§ Aim:
Rewrite every line of the records below as a numbered list, omitting the blank lines.

# START OF Extracted data

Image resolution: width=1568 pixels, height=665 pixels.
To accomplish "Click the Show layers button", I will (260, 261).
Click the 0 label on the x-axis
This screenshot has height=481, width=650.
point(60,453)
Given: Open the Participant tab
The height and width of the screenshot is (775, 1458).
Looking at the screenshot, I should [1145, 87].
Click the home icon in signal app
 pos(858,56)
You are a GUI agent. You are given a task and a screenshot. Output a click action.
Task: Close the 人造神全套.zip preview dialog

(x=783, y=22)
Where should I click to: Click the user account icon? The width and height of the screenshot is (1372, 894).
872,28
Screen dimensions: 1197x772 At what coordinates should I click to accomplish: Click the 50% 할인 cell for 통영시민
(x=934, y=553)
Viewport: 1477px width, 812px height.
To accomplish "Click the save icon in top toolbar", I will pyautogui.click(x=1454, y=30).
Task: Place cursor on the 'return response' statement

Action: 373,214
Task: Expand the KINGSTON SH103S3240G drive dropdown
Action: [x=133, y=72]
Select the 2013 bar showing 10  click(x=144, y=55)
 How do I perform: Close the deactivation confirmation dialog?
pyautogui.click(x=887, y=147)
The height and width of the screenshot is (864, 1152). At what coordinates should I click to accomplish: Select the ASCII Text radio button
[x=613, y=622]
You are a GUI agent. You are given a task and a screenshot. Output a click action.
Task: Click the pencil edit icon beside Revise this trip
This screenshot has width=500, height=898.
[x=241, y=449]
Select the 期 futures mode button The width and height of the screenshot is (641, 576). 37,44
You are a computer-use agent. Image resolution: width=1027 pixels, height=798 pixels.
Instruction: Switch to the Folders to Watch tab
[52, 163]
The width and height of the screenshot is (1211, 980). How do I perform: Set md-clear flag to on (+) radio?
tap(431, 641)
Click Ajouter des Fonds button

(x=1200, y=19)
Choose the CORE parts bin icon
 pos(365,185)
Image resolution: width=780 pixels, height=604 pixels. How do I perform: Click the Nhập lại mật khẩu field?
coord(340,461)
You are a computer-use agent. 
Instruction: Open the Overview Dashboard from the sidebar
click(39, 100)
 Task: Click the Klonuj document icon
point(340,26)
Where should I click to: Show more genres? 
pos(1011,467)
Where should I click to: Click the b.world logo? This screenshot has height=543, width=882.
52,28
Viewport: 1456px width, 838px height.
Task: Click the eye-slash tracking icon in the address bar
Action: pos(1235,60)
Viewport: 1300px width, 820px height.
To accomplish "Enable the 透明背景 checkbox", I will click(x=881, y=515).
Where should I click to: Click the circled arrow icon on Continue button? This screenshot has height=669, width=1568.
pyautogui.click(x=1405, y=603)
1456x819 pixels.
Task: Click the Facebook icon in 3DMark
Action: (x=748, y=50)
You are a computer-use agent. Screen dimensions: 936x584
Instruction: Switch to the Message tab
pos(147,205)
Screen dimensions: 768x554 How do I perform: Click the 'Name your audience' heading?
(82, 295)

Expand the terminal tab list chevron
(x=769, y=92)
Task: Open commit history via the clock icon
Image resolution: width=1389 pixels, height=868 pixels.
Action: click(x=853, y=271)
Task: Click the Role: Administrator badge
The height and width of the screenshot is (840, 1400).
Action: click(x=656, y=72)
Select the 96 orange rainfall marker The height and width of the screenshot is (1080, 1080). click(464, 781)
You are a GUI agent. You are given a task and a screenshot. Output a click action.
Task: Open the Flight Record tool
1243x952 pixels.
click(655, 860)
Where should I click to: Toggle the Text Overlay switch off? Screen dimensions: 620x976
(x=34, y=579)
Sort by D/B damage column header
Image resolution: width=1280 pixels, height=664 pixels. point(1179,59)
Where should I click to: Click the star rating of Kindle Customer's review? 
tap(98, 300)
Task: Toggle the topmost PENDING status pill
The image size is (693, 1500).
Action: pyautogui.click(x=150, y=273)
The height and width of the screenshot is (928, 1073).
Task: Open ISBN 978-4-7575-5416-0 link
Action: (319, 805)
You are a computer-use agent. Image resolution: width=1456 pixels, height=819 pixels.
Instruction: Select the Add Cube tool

# END OF Extracted data

§ Task response:
1. Image resolution: width=1568 pixels, height=665 pixels.
2. To accomplish "Click the Show layers button", I will (260, 261).
3. Click the 0 label on the x-axis
4. This screenshot has height=481, width=650.
5. point(60,453)
6. Given: Open the Participant tab
7. The height and width of the screenshot is (775, 1458).
8. Looking at the screenshot, I should [1145, 87].
9. Click the home icon in signal app
10.  pos(858,56)
11. You are a GUI agent. You are given a task and a screenshot. Output a click action.
12. Task: Close the 人造神全套.zip preview dialog
13. (x=783, y=22)
14. Where should I click to: Click the user account icon? The width and height of the screenshot is (1372, 894).
15. 872,28
16. Screen dimensions: 1197x772 At what coordinates should I click to accomplish: Click the 50% 할인 cell for 통영시민
17. (x=934, y=553)
18. Viewport: 1477px width, 812px height.
19. To accomplish "Click the save icon in top toolbar", I will pyautogui.click(x=1454, y=30).
20. Task: Place cursor on the 'return response' statement
21. Action: 373,214
22. Task: Expand the KINGSTON SH103S3240G drive dropdown
23. Action: [x=133, y=72]
24. Select the 2013 bar showing 10  click(x=144, y=55)
25.  How do I perform: Close the deactivation confirmation dialog?
26. pyautogui.click(x=887, y=147)
27. The height and width of the screenshot is (864, 1152). At what coordinates should I click to accomplish: Select the ASCII Text radio button
28. [x=613, y=622]
29. You are a GUI agent. You are given a task and a screenshot. Output a click action.
30. Task: Click the pencil edit icon beside Revise this trip
31. This screenshot has width=500, height=898.
32. [x=241, y=449]
33. Select the 期 futures mode button The width and height of the screenshot is (641, 576). 37,44
34. You are a computer-use agent. Image resolution: width=1027 pixels, height=798 pixels.
35. Instruction: Switch to the Folders to Watch tab
36. [52, 163]
37. The width and height of the screenshot is (1211, 980). How do I perform: Set md-clear flag to on (+) radio?
38. tap(431, 641)
39. Click Ajouter des Fonds button
40. (x=1200, y=19)
41. Choose the CORE parts bin icon
42.  pos(365,185)
43. Image resolution: width=780 pixels, height=604 pixels. How do I perform: Click the Nhập lại mật khẩu field?
44. coord(340,461)
45. You are a computer-use agent. 
46. Instruction: Open the Overview Dashboard from the sidebar
47. click(39, 100)
48.  Task: Click the Klonuj document icon
49. point(340,26)
50. Where should I click to: Show more genres? 
51. pos(1011,467)
52. Where should I click to: Click the b.world logo? This screenshot has height=543, width=882.
53. 52,28
54. Viewport: 1456px width, 838px height.
55. Task: Click the eye-slash tracking icon in the address bar
56. Action: pos(1235,60)
57. Viewport: 1300px width, 820px height.
58. To accomplish "Enable the 透明背景 checkbox", I will click(x=881, y=515).
59. Where should I click to: Click the circled arrow icon on Continue button? This screenshot has height=669, width=1568.
60. pyautogui.click(x=1405, y=603)
61. 1456x819 pixels.
62. Task: Click the Facebook icon in 3DMark
63. Action: (x=748, y=50)
64. You are a computer-use agent. Screen dimensions: 936x584
65. Instruction: Switch to the Message tab
66. pos(147,205)
67. Screen dimensions: 768x554 How do I perform: Click the 'Name your audience' heading?
68. (82, 295)
69. Expand the terminal tab list chevron
70. (x=769, y=92)
71. Task: Open commit history via the clock icon
72. Image resolution: width=1389 pixels, height=868 pixels.
73. Action: click(x=853, y=271)
74. Task: Click the Role: Administrator badge
75. The height and width of the screenshot is (840, 1400).
76. Action: click(x=656, y=72)
77. Select the 96 orange rainfall marker The height and width of the screenshot is (1080, 1080). click(464, 781)
78. You are a GUI agent. You are given a task and a screenshot. Output a click action.
79. Task: Open the Flight Record tool
80. 1243x952 pixels.
81. click(655, 860)
82. Where should I click to: Toggle the Text Overlay switch off? Screen dimensions: 620x976
83. (x=34, y=579)
84. Sort by D/B damage column header
85. Image resolution: width=1280 pixels, height=664 pixels. point(1179,59)
86. Where should I click to: Click the star rating of Kindle Customer's review? 
87. tap(98, 300)
88. Task: Toggle the topmost PENDING status pill
89. The image size is (693, 1500).
90. Action: pyautogui.click(x=150, y=273)
91. The height and width of the screenshot is (928, 1073).
92. Task: Open ISBN 978-4-7575-5416-0 link
93. Action: (319, 805)
94. You are a computer-use agent. Image resolution: width=1456 pixels, height=819 pixels.
95. Instruction: Select the Add Cube tool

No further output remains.